TASK INSTRUCTIONS
Starting at the line that contains "[tab] (9, 455)" and stopping after the line that contains "Up Close: 'We're", transcribe the listing below exactly; do not include any pictures.

INPUT
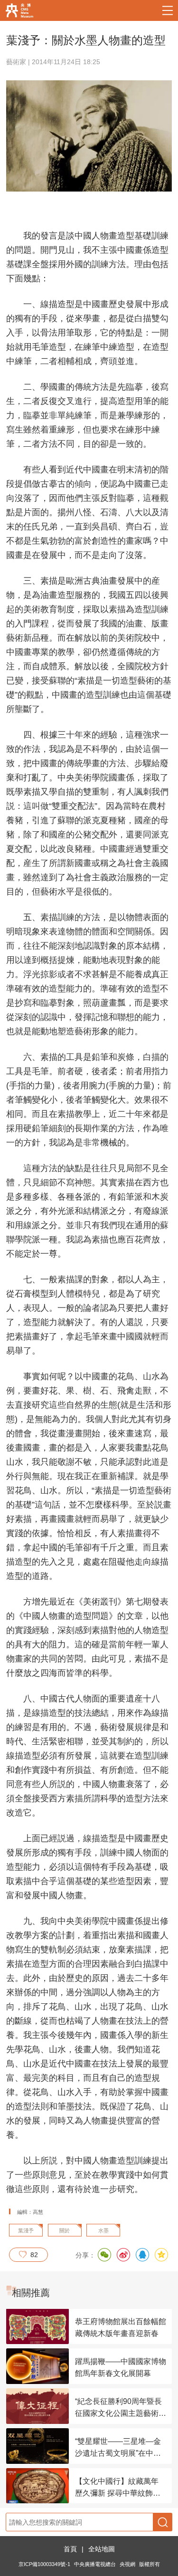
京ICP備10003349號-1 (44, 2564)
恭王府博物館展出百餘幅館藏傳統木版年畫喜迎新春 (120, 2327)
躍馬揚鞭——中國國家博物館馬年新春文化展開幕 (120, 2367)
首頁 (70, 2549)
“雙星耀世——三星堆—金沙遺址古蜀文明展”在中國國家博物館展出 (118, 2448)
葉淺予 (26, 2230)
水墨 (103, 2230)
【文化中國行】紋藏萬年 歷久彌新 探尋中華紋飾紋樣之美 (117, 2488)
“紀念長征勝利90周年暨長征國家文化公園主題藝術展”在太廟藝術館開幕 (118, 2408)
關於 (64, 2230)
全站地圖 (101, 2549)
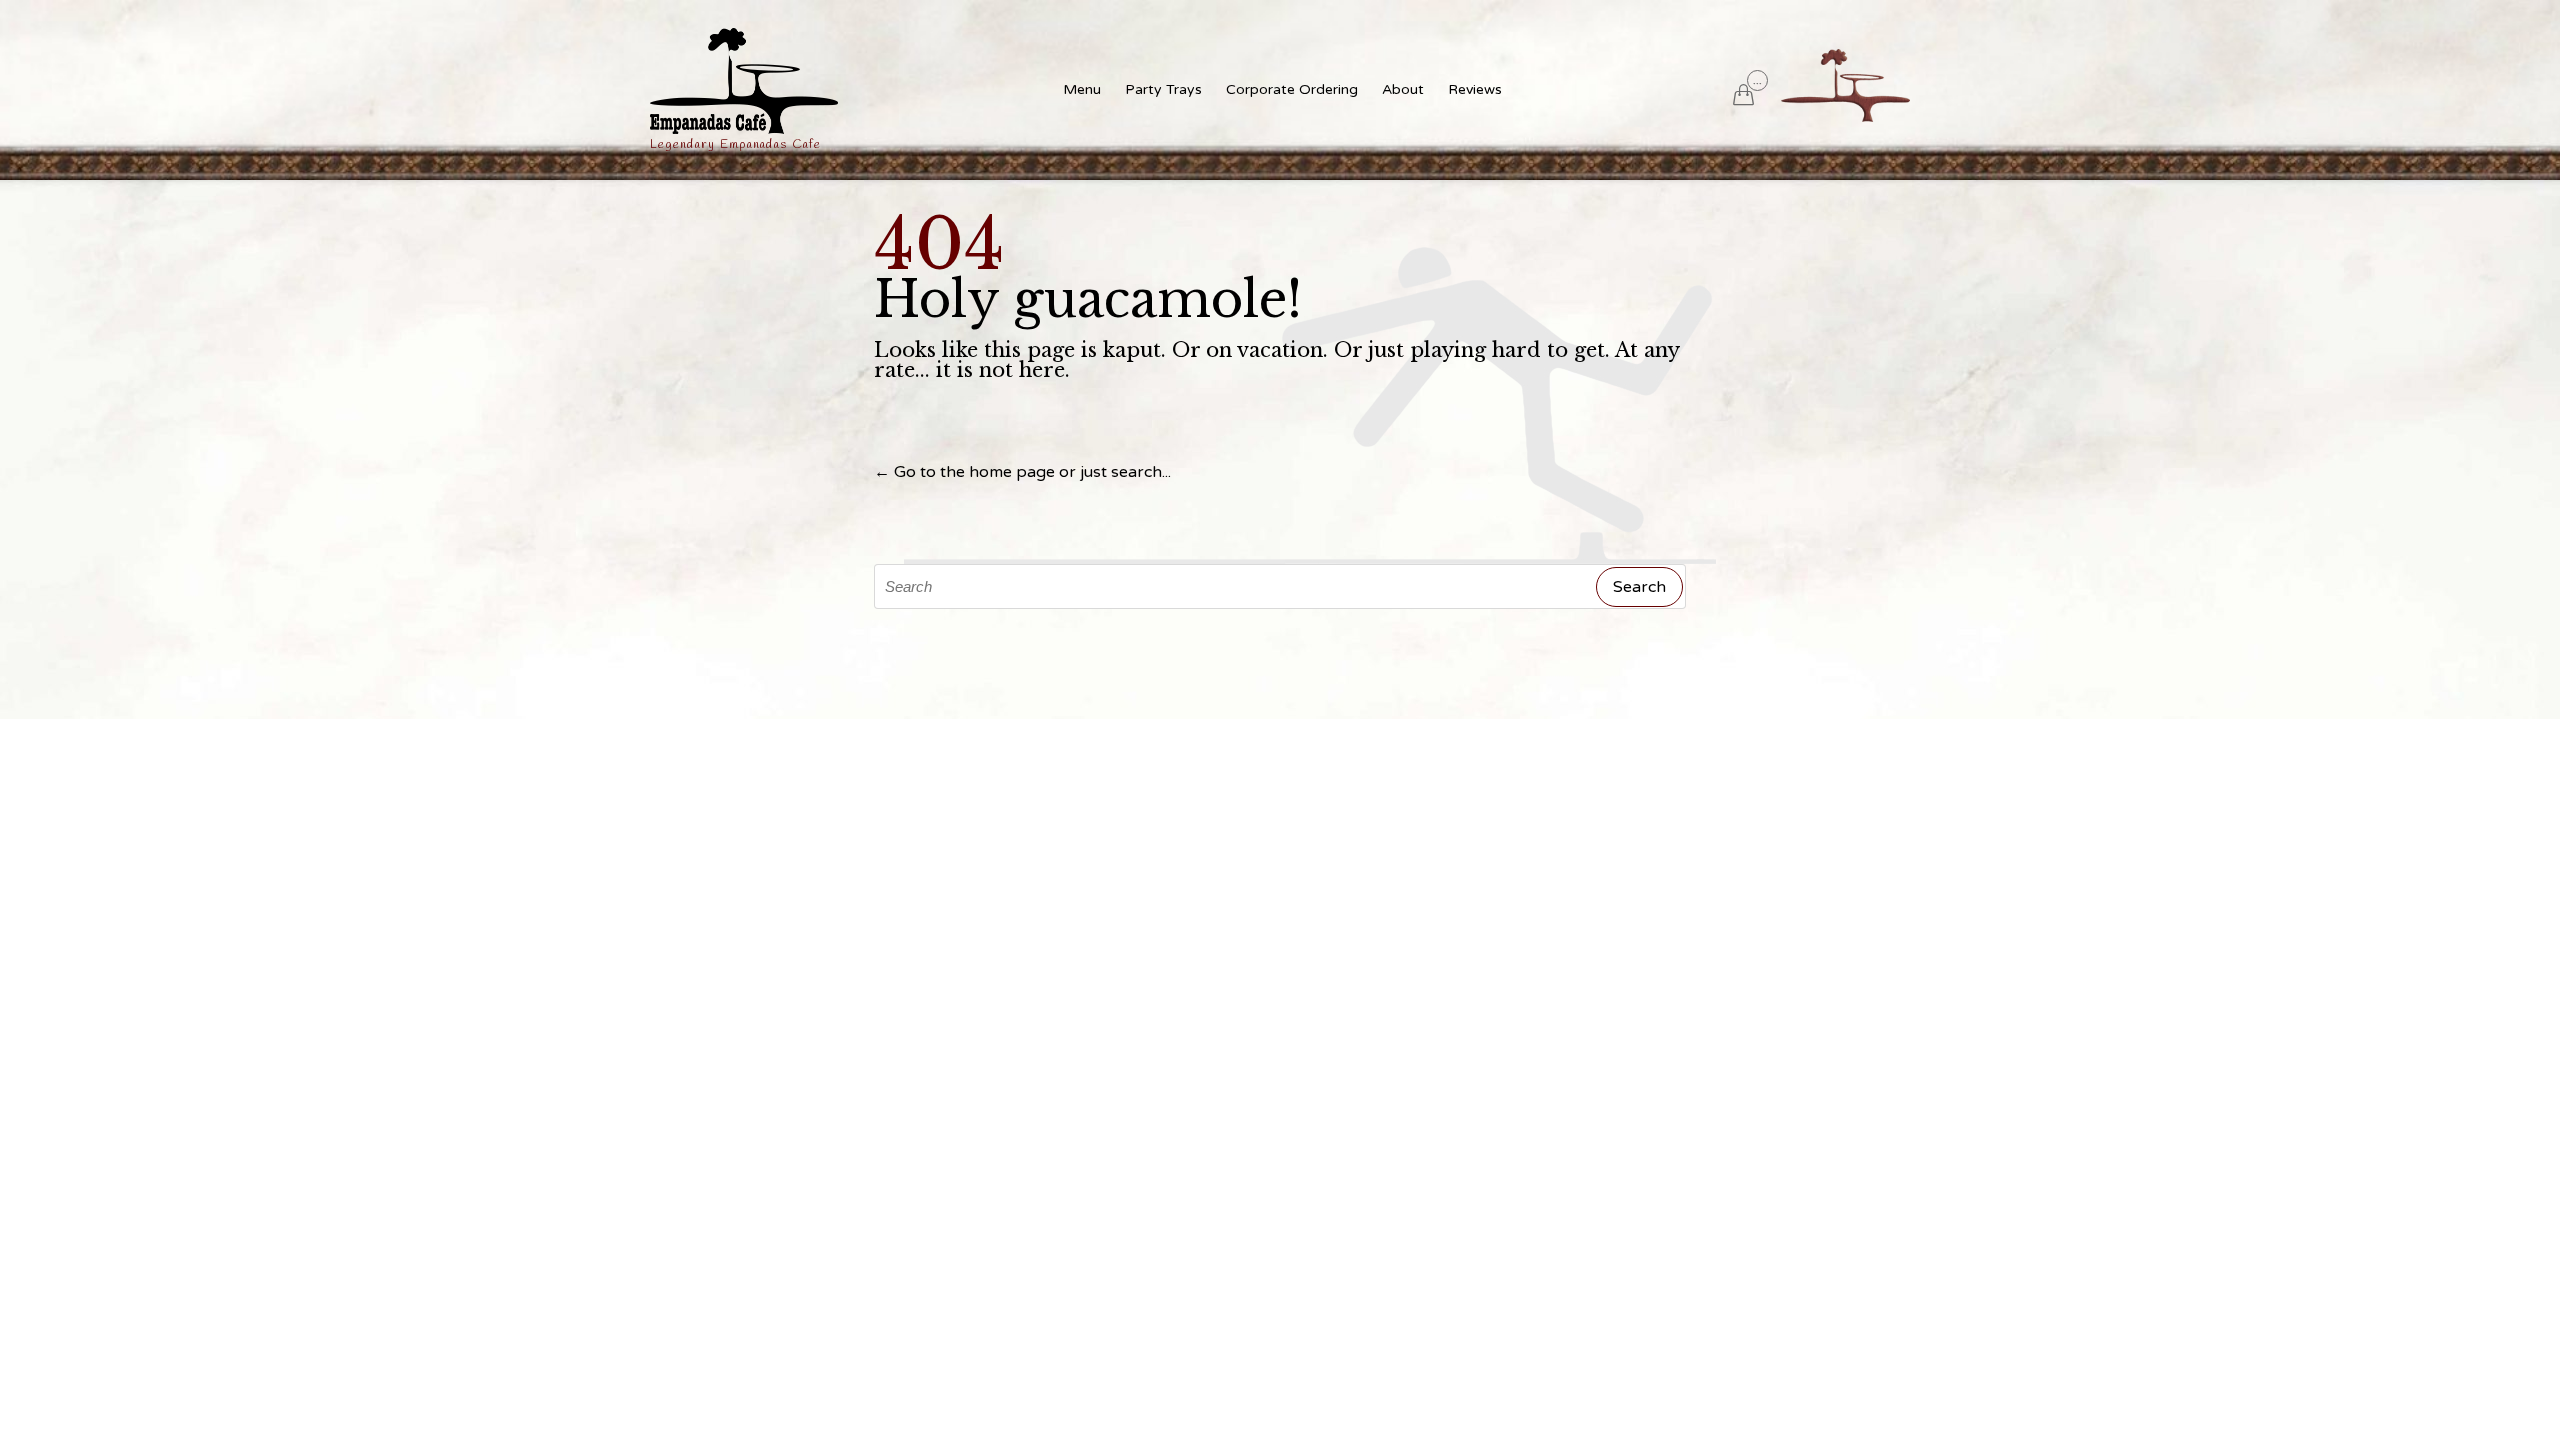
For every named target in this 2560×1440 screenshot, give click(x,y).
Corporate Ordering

---

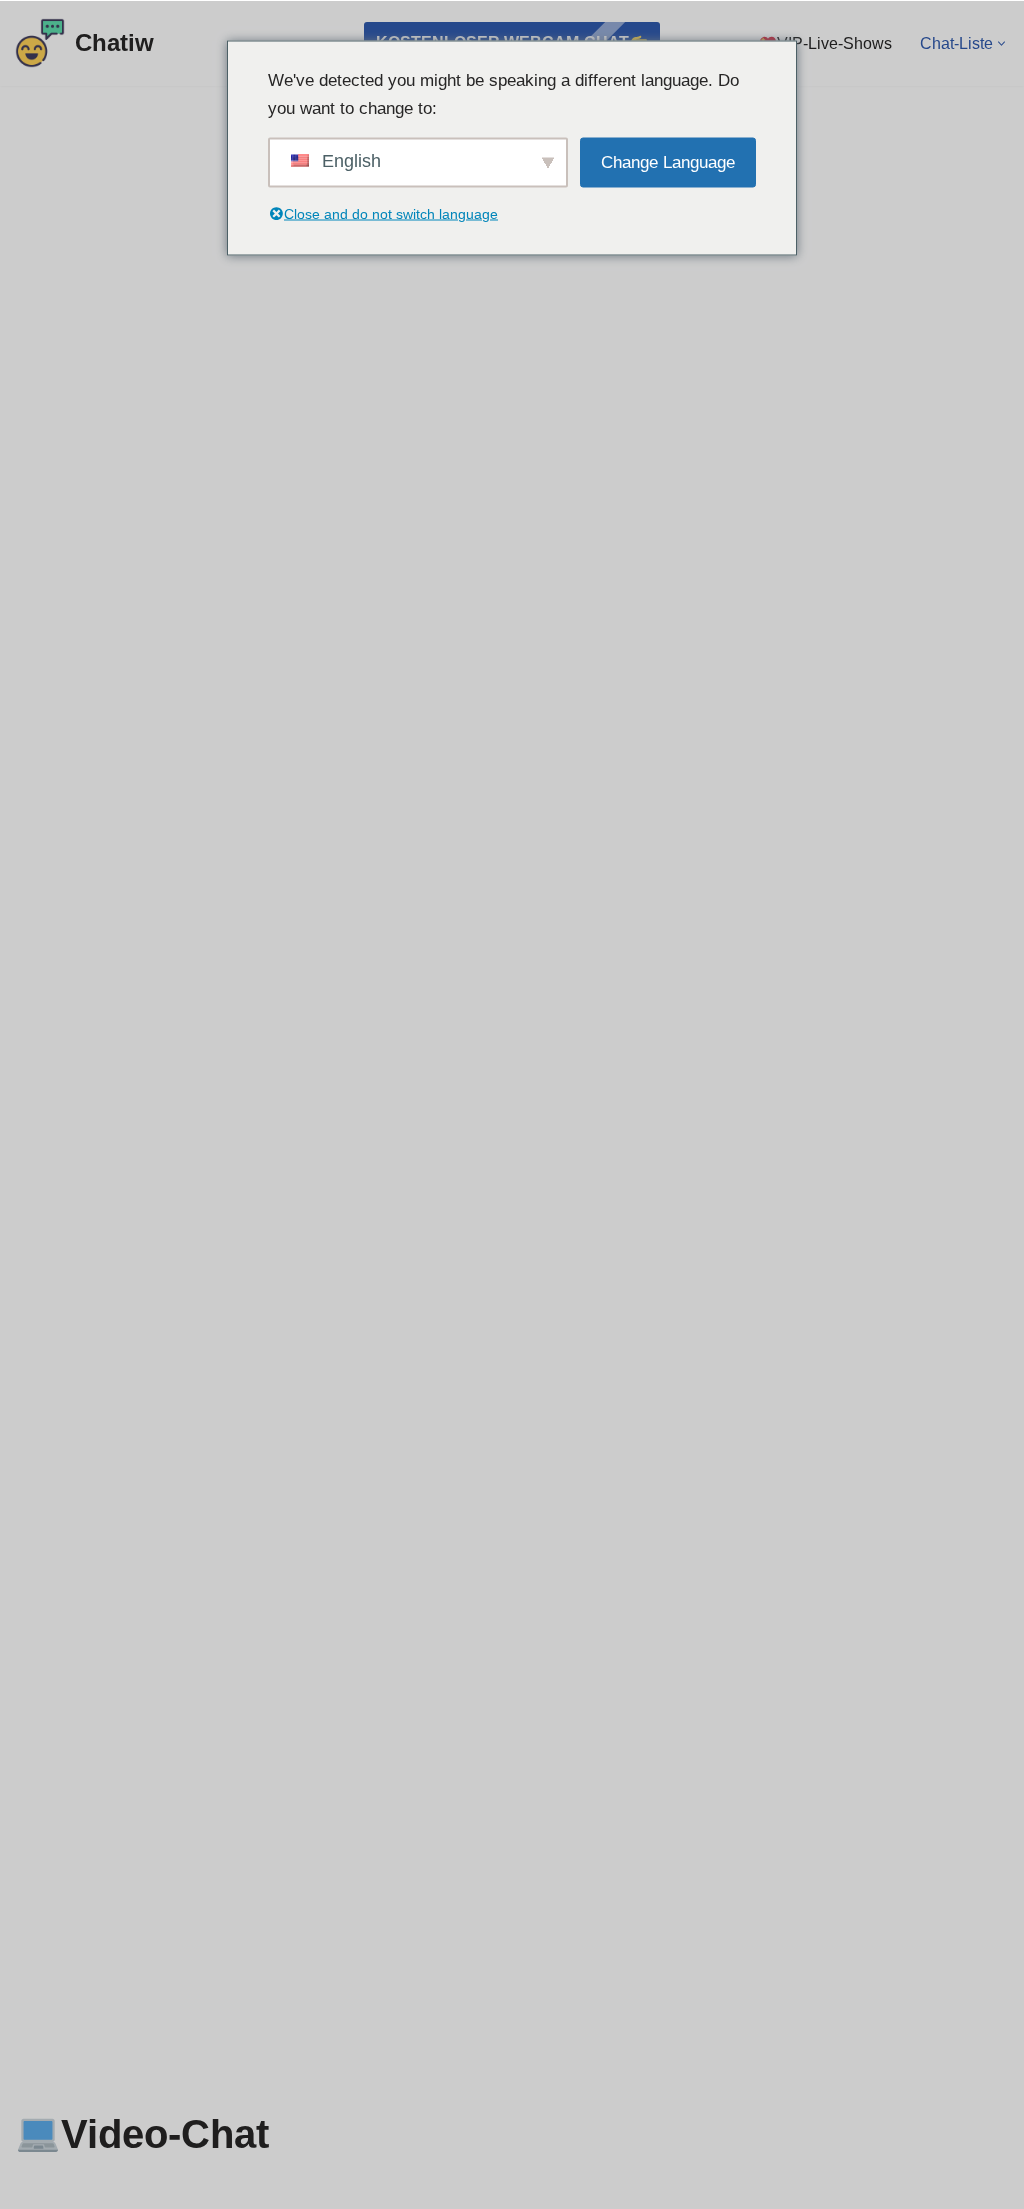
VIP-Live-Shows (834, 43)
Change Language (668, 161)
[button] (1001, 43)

* * *

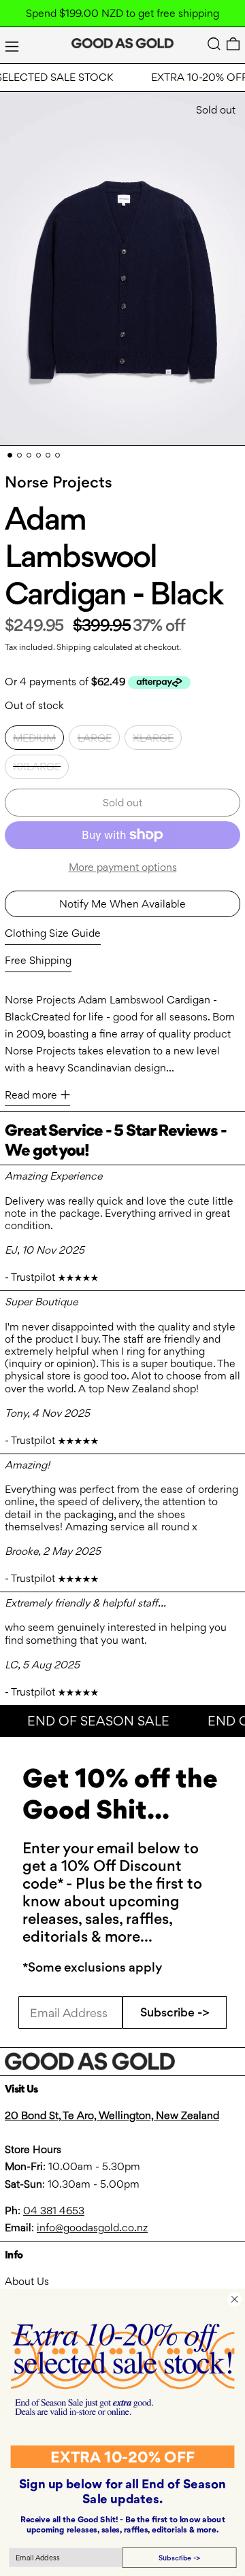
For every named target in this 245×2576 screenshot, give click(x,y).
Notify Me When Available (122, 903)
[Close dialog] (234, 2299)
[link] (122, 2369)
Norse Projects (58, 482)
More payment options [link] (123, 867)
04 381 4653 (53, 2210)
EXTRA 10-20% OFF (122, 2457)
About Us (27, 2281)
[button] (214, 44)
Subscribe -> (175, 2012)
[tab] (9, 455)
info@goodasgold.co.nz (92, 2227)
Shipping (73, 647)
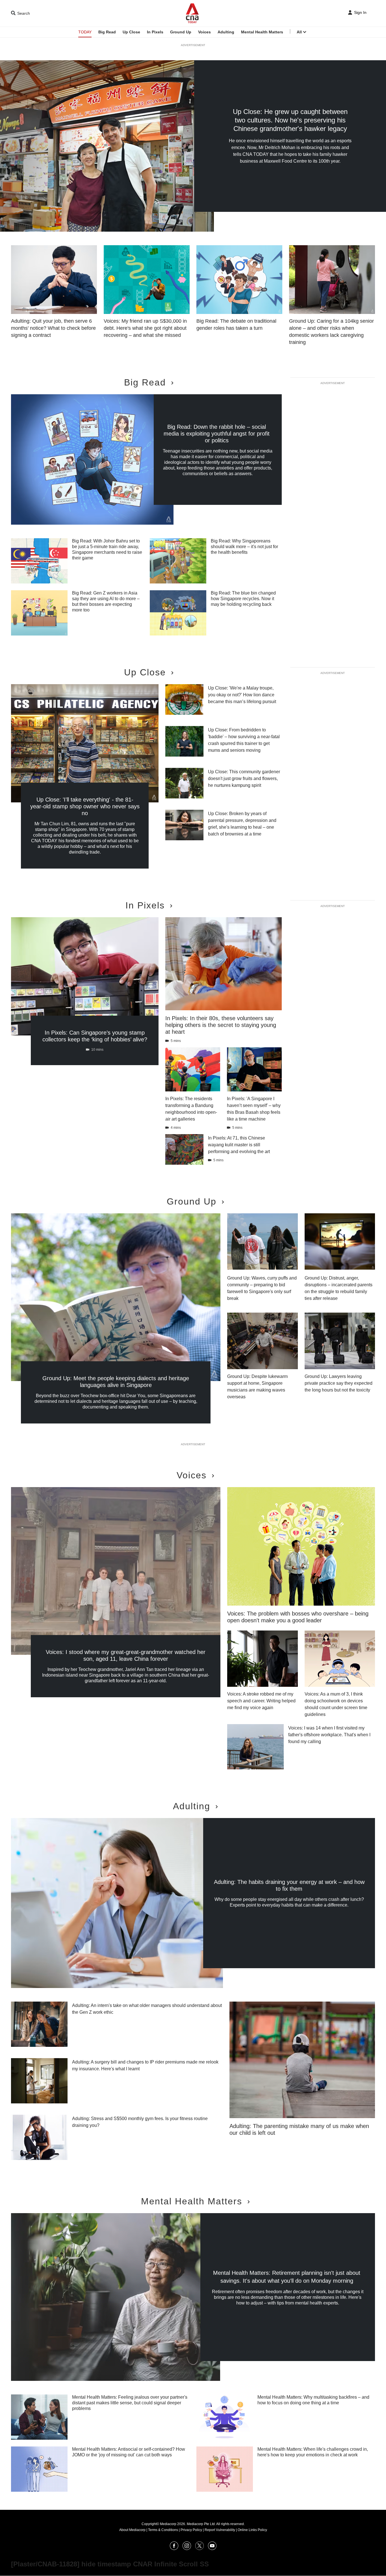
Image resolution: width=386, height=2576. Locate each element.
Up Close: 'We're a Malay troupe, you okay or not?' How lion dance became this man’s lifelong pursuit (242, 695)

ANSWER AREA
[tab] (9, 455)
info@goodasgold.co.nz (92, 2227)
Shipping (73, 647)
Image resolution: width=386, height=2576. Locate each element.
Up Close: 'We're a Malay troupe, you okay or not?' How lion dance became this man’s lifelong pursuit (242, 695)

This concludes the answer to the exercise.